I have touched a thing there, or I am the more deceived, which Mr. Lucas has entirely overlooked in a recent book of his. By so doing he has turned what might have been a touching piece of sentiment into something which, luckily for us, exists mainly in club arm-chairs. We have had Science from an Easy-Chair, and none the worse for being so delivered. But arm-chair ethics is another matter. In Mr. Lucas’s Rose and Rose a doctor, with a good cook (an important factor) and an Epicurean friend, who has the knack of making cynicisms sound true, by using a genial manner, becomes guardian of a child, who grows up into a nice girl, and in due course falls in love. She chooses a man whom the doctor dislikes, whom she, however, prefers to several other candidates, against whom there are really only nods and winks from the doctor and the Epicurean on the sofa. She marries, and isn’t happy. Her husband, without being a prig—he had not enough colour for that—was a precisian, careful of his money, who did his own housekeeping. He had not such a good cook as the doctor had, and may have felt that Rose’s education in housewifery had been neglected. Probably it had. A good cook will coddle her clients, but not impart her mystery. I daresay the husband was trying; but he seems to have been good-tempered and honourable; he paid his way, and he gave Rose I a Rose II. That at least should have been an asset on his side of the account. But not at all. After a time, not clearly illuminated, in which nothing particular seems to have happened—except one thing—Rose I ups and elopes with the one thing, leaving her husband and Rose II in the lurch. She had known her lover before marriage. He had very white teeth, and she had nursed him through an illness. Well, when she found him again, his teeth were still quite white, and he had another illness. So there you were. She went off with him, I think to Singapore, and did not reappear until the last chapter, by which time her ailing lover had cleaned his teeth for the last time. The doctor, who still had the good cook, and had adopted and brought up Rose II to the marriage-point, then received back with a beating heart his Rose I.

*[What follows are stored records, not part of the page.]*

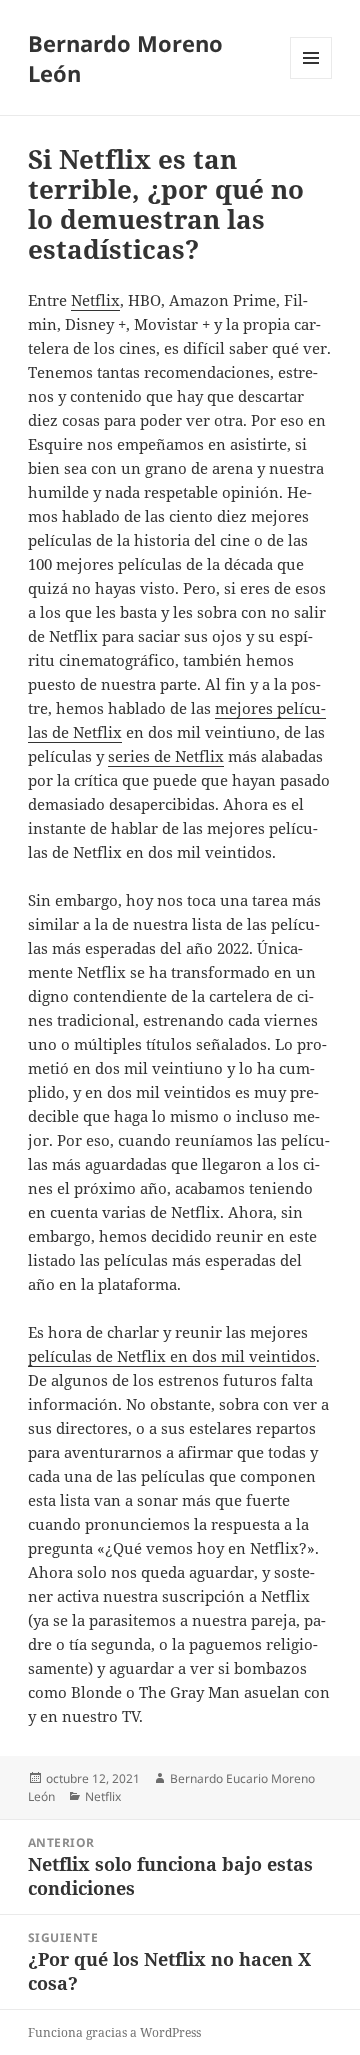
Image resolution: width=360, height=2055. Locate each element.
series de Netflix (166, 756)
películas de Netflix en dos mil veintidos (172, 1356)
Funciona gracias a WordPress (114, 2032)
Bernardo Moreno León (125, 58)
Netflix (95, 300)
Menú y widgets (311, 78)
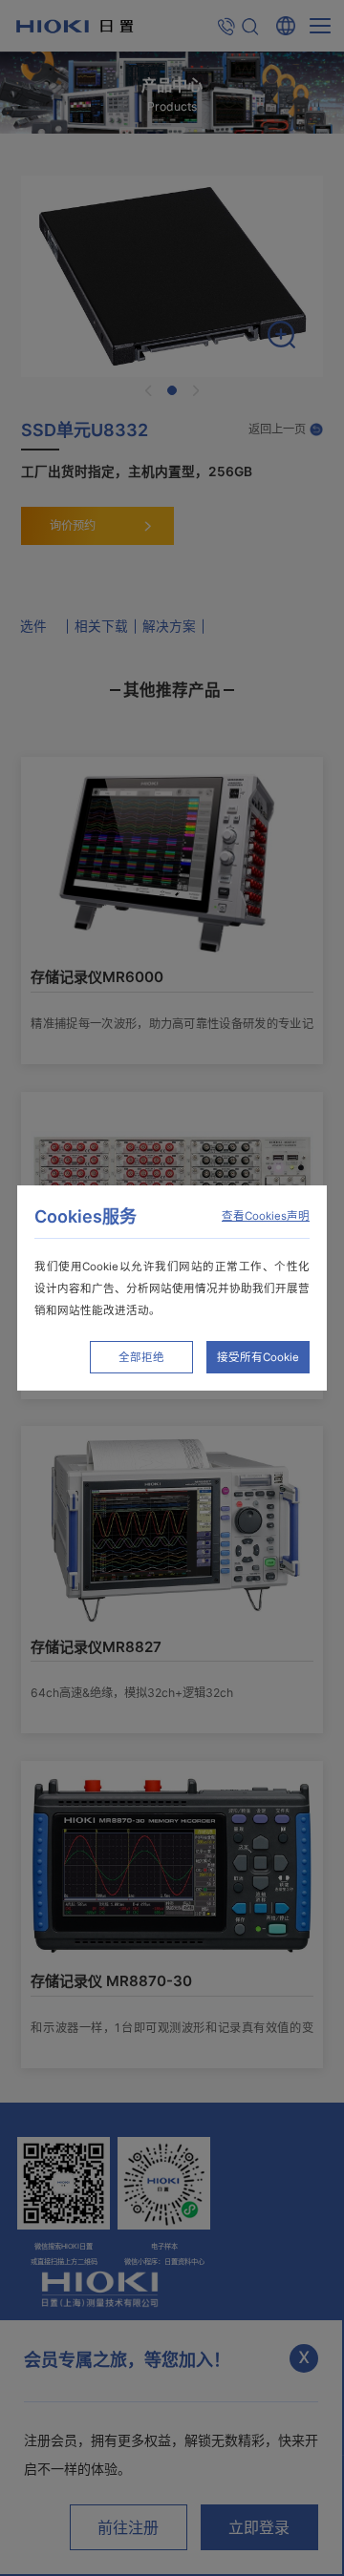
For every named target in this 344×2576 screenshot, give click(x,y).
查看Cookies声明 (266, 1216)
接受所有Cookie (258, 1357)
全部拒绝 (141, 1357)
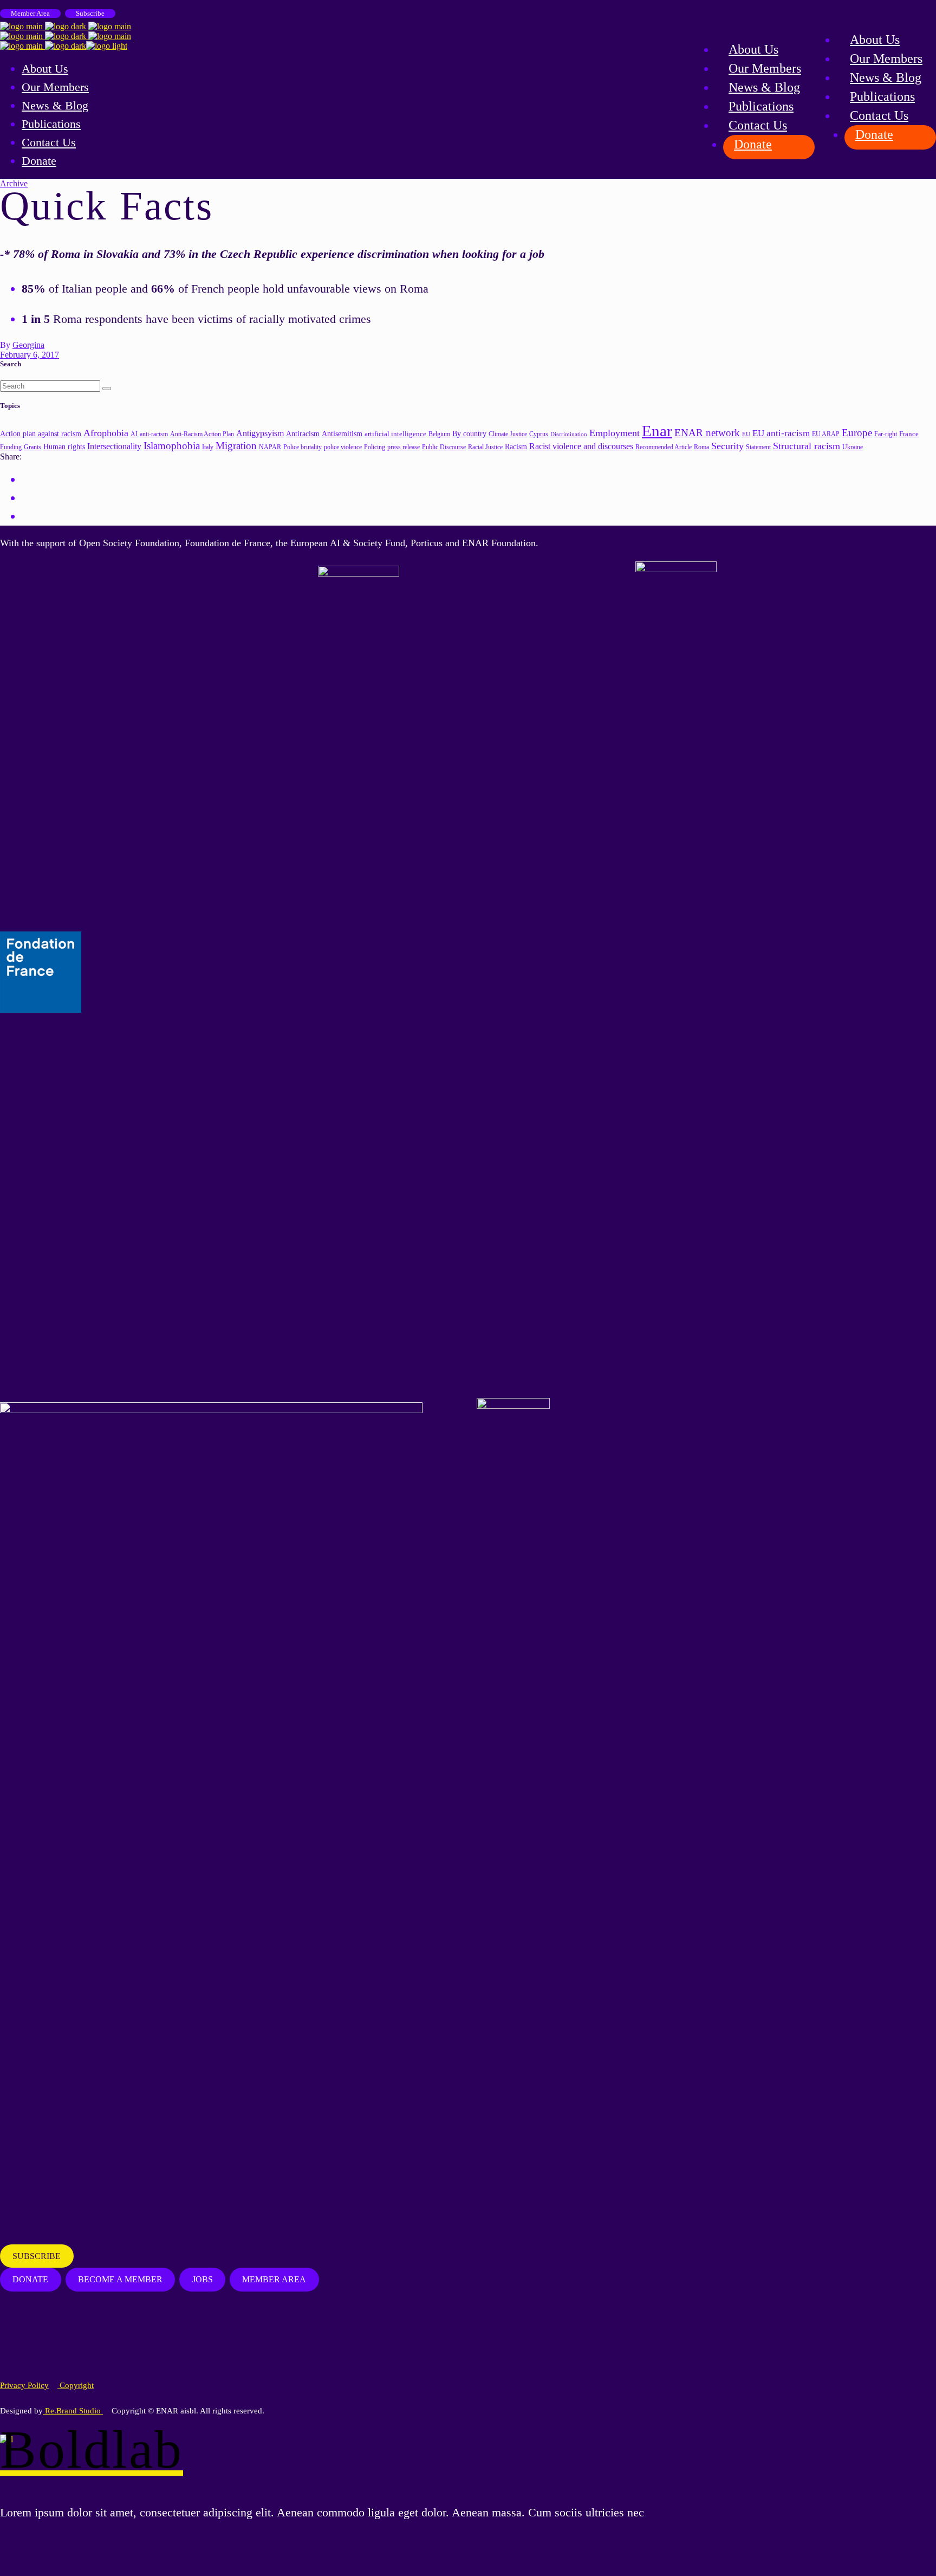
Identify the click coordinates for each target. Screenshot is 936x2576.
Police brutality (302, 447)
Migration (236, 445)
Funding (11, 447)
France (909, 434)
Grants (32, 447)
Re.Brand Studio (73, 2410)
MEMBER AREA (274, 2279)
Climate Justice (508, 434)
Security (727, 446)
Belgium (439, 434)
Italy (207, 447)
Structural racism (806, 446)
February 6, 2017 (29, 354)
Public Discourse (444, 447)
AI (134, 434)
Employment (614, 433)
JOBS (202, 2279)
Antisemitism (342, 434)
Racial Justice (485, 447)
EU (746, 434)
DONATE (30, 2279)
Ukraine (852, 447)
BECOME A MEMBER (120, 2279)
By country (469, 433)
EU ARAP (826, 434)
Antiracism (303, 434)
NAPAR (270, 447)
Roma (701, 447)
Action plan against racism (40, 433)
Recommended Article (663, 447)
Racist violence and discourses (581, 446)
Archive (14, 183)
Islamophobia (172, 445)
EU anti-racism (781, 433)
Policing (374, 447)
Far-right (885, 434)
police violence (343, 447)
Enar (657, 430)
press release (403, 447)
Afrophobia (105, 433)
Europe (857, 432)
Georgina (28, 344)
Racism (516, 446)
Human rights (64, 447)
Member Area (30, 13)
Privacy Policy (24, 2385)
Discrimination (568, 434)
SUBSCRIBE (36, 2256)
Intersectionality (114, 446)
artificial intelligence (395, 434)
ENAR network (707, 432)
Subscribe (90, 13)
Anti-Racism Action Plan (202, 434)
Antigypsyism (260, 433)
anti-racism (154, 434)
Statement (758, 447)
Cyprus (538, 434)
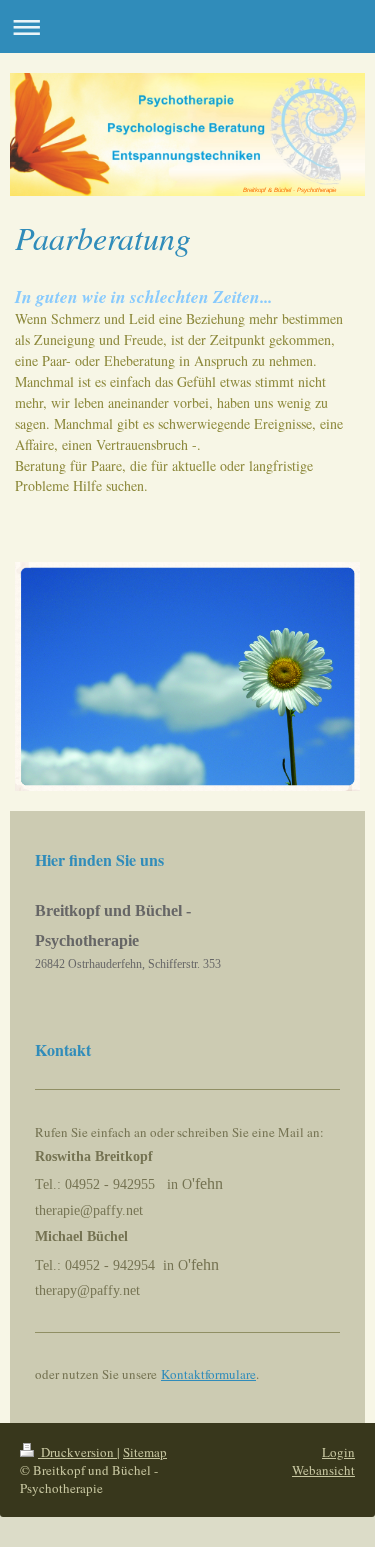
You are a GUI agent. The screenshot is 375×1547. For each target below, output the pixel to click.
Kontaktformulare (208, 1374)
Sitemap (145, 1452)
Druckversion (77, 1452)
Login (338, 1452)
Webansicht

A doctor of seventy, with a good cook and digestion, an arm-chair and a rather good cellar of port, fortified also by the caustic wit of an epicurean patient, is capable of much. He might think (as Mr. Lucas’s did) that it was all right. He would be for the line of least resistance, and that would certainly be the baby. He happened to like them—which put him in a strong position. But his Rose I went much further than even Jean-Jacques had gone. He took his superfluous children to the Enfants Trouvés. Rose simply dropped hers. “De Charon pas un mot!” And so far as I can find out not a word afterwards, until she came home in the last chapter, as if nothing had happened. Then, if you please, Rose II takes the prodigal mother to her bosom, and they all lived happily ever after. Life is not so simple as all that. It could not be while women were women.

The poor “unfortunate females” with whom I began this article are against it. Mrs. Romney is against it. To the best of my belief the middle-class, to which the Roses belong, is still against it. Many marriages are unhappy, and many children left to shift; but not yet in the middle-class to any dangerous extent. A doctor in an easy-chair, with a good cook and cellar, does not count. His cook has unclassed him.